» **Brief**: Could you copy, word for word, the part of the disability rights passage below between "Maybe the reason" and "this is farcical.", inclusive?

Coinciding with the Liaison Committee review, last summer the Government announced a National Disability Strategy. We immediately expressed the view that this new venture should not displace or put aside the need to implement recommendations already made, in favour of setting up new targets. The strategy is now null and void because of the High Court judgment I referred to. Where is the programme for starting again on consultation and creation, this time taking account of the recommendations in our report rather than setting them aside in favour of vague future promises?
Maybe the reason why disabled people are not heeded is that there is no Cabinet voice for them. We recommended that the Minister for Women and Equalities should be a stand-alone, full-time role with the right to attend Cabinet. This was dismissed as a matter for the Prime Minister’s choice. Who holds the role of Minister for Women and Equalities currently? It is Liz Truss, who is, as we know, Secretary of State for Foreign Affairs. Not even a superwoman, which no doubt Ms Truss is, could possibly carry out the exceptionally onerous job of Foreign Secretary while also concentrating on women and equalities. With all due respect to her competence, this is farcical.
We also recommended that the Minister for Disabled People be made a member of the Cabinet’s social justice committee. This mirrored a recommendation by the Commons Women and Equalities Committee. The social justice committee was set up about 10 years ago on the understanding that a cross-department attitude was needed. While Wales and Scotland have similar committees, the English one was disbanded in 2016 without its duties being redistributed to other committees. Why was this done? Who in Cabinet is leading on disability rights issues? What committees are taking these on?
As an aid to achievement of disability rights, we recommended that the public sector equality duty in Section 149 of the Equality Act be amended so that the public authority would be under a duty to take proportionate steps towards the achievement of disability issues. The way the PSED works now tends to be passive rather than proactive. The Government rejected our recommendation on the ground that it would involve opening up the Equality Act as a whole to amendment. They feared that such an alteration would lead to court litigation concerning actions that claimants alleged should have been taken and whether they were proportionate. The Government have left this untouched. Our 2016 criticisms remain. The wording of the PSED means that a public authority can make no progress at all towards the aims of the general duty and yet be judged compliant with it by the courts.
On a similar theme, we recommended that regulations should change so that public authorities would be required to develop and implement a plan of action setting out how they will meet the requirements of the PSED in all their functions. The Government pushed this into the long grass, commenting only that it would be considered in any future work to review the specific duties placed by the PSED on public authorities.

» **Collected data**:
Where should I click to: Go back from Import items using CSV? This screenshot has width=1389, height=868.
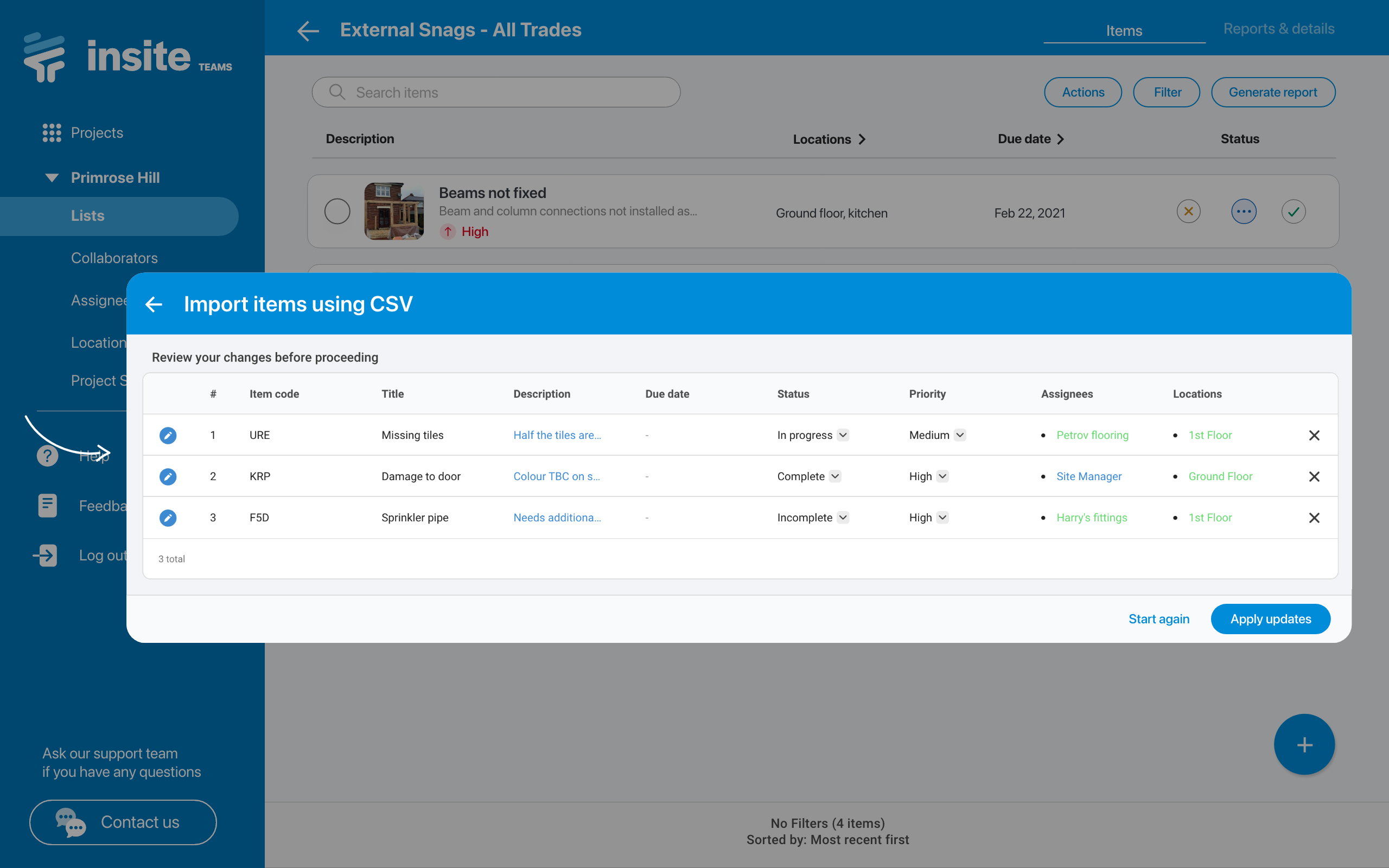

» **Task result**:
Maybe the reason why disabled people are not heeded is that there is no Cabinet voice for them. We recommended that the Minister for Women and Equalities should be a stand-alone, full-time role with the right to attend Cabinet. This was dismissed as a matter for the Prime Minister’s choice. Who holds the role of Minister for Women and Equalities currently? It is Liz Truss, who is, as we know, Secretary of State for Foreign Affairs. Not even a superwoman, which no doubt Ms Truss is, could possibly carry out the exceptionally onerous job of Foreign Secretary while also concentrating on women and equalities. With all due respect to her competence, this is farcical.